Tom soon makes himself indispensable to Lois, and their long hours spent together leads them to fall in love with each other. Tom's fiancée, Ruth Holman, senses something is going on and isn't happy about it. Tom's roommate, Andy Doyle, uses Tom's absences and Ruth's distress to try to romance Ruth himself. Meanwhile, Lois's husband, Fred, is having an affair with Anna Le Maire. Lois finds out when she discovers a key to Anna's room in Fred's vest pocket, which she puts on Fred's pillow; nothing is said between them, but Fred now knows that Lois knows about his infidelity.

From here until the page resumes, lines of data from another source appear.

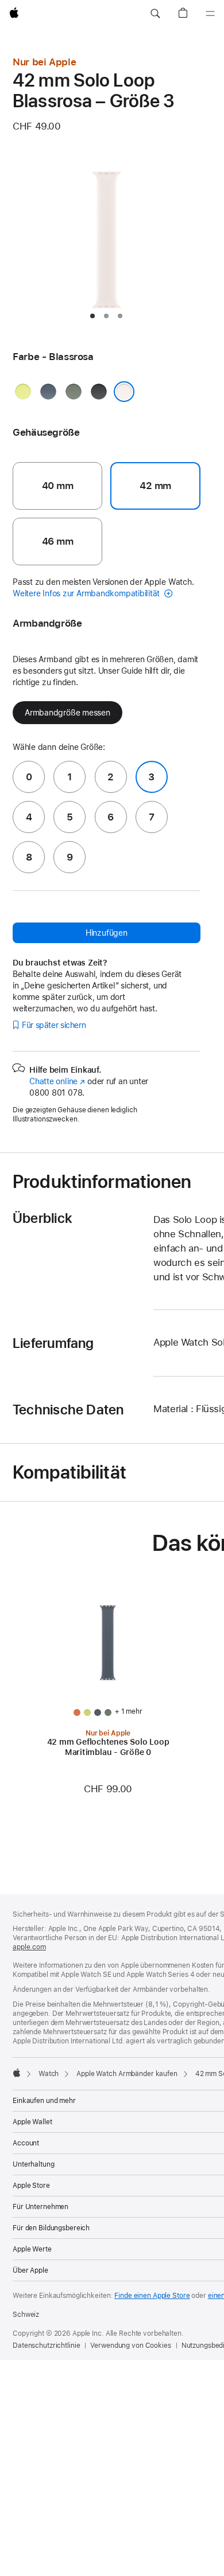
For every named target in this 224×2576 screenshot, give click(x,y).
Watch (48, 2074)
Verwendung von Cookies (130, 2346)
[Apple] (17, 2072)
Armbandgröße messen (67, 712)
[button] (155, 14)
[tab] (92, 316)
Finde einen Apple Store (152, 2296)
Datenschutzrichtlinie (46, 2346)
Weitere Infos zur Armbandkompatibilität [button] (87, 593)
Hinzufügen (107, 932)
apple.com (29, 1947)
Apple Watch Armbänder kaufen (126, 2074)
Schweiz (26, 2315)
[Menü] (210, 14)
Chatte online (57, 1081)
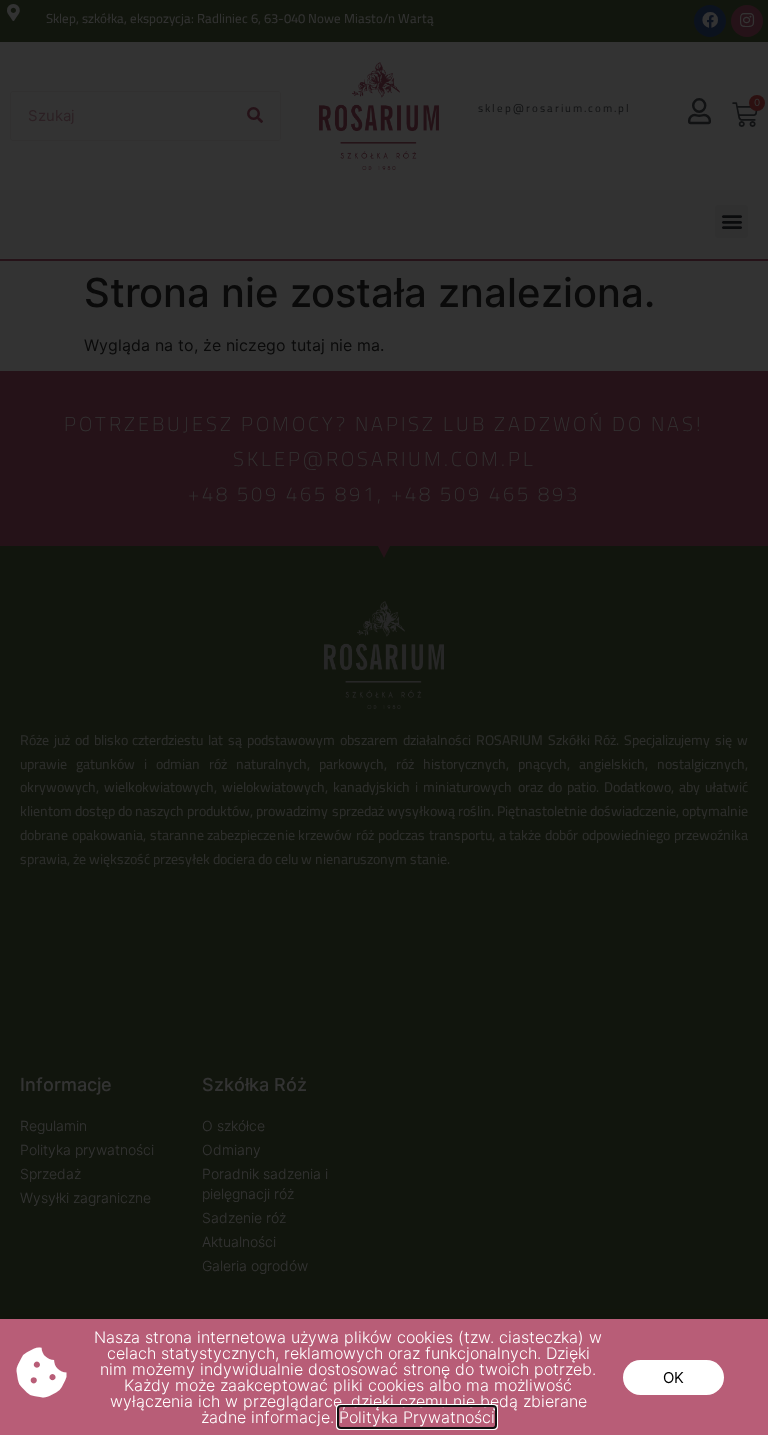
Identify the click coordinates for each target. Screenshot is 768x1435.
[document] (384, 717)
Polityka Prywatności (417, 1417)
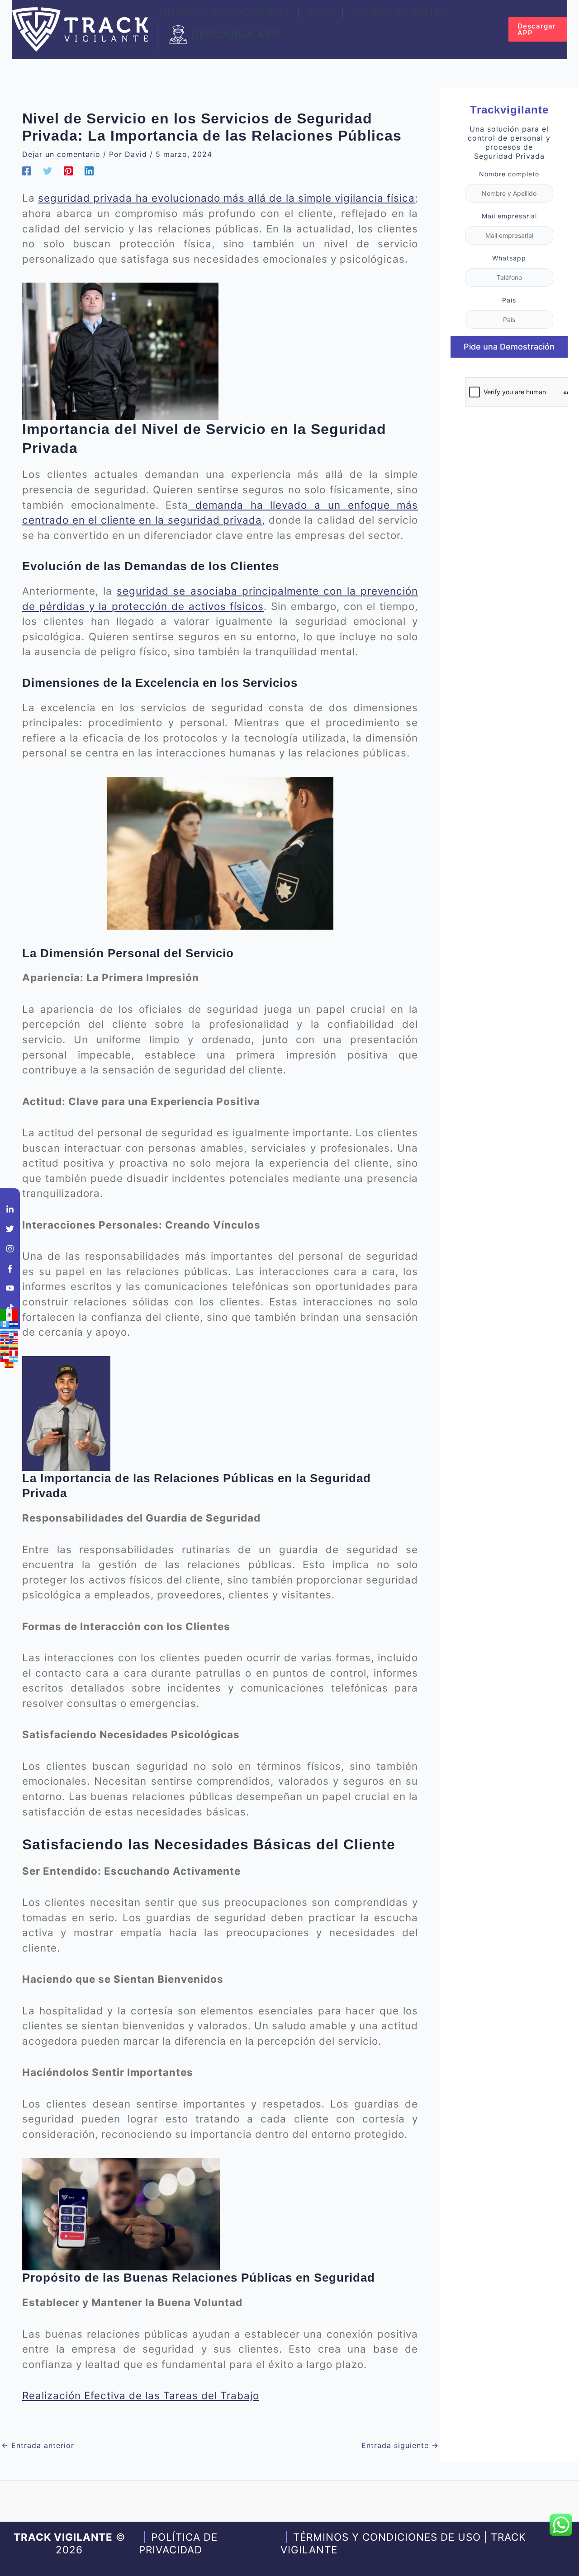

After things go too far between Tom and Lois, Tom quits and begins to plan a wedding with Ruth. Lois tries to smooth things over with Fred, but instead they agree on an amicable divorce. On Tom's last day of work, Lois keeps him busy until very late, and he misses a dinner engagement with Ruth and Andy. Ruth storms into the office, with Andy in tow, and threatens to tell Fred about the affair. Lois tells everyone about the divorce, Ruth breaks her engagement with Tom and threatens to marry Andy in revenge, and Lois and Tom flirt with one another before kissing.

==Cast==
- Kay Francis as Lois Ames
- David Manners as Thomas Sherman
- Una Merkel as Ruth Holman
- Andy Devine as Andy Doyle
- Kenneth Thomson as Fred Ames
- Claire Dodd as Ann Le Maire
- Elizabeth Patterson as Miss Harper
- Edward Van Sloan as Mr. Walters
- Frank Coghlan, Jr. as youngster in store

Cast notes:
- Man Wanted was the first film that Kay Francis made for Warner Bros., beginning her contract run with the studio.

==Production==
Man Wanted had several working titles before it was released: "A Dangerous Brunette", "Working Wives" and "Pleasure First". The film was produced before the advent of the Production Code, and its themes of adultery would never have survived Joseph I. Breen's blue pencil.

==Reception==
Eileen Jones of Jacobin described the film as "strikingly forward-thinking".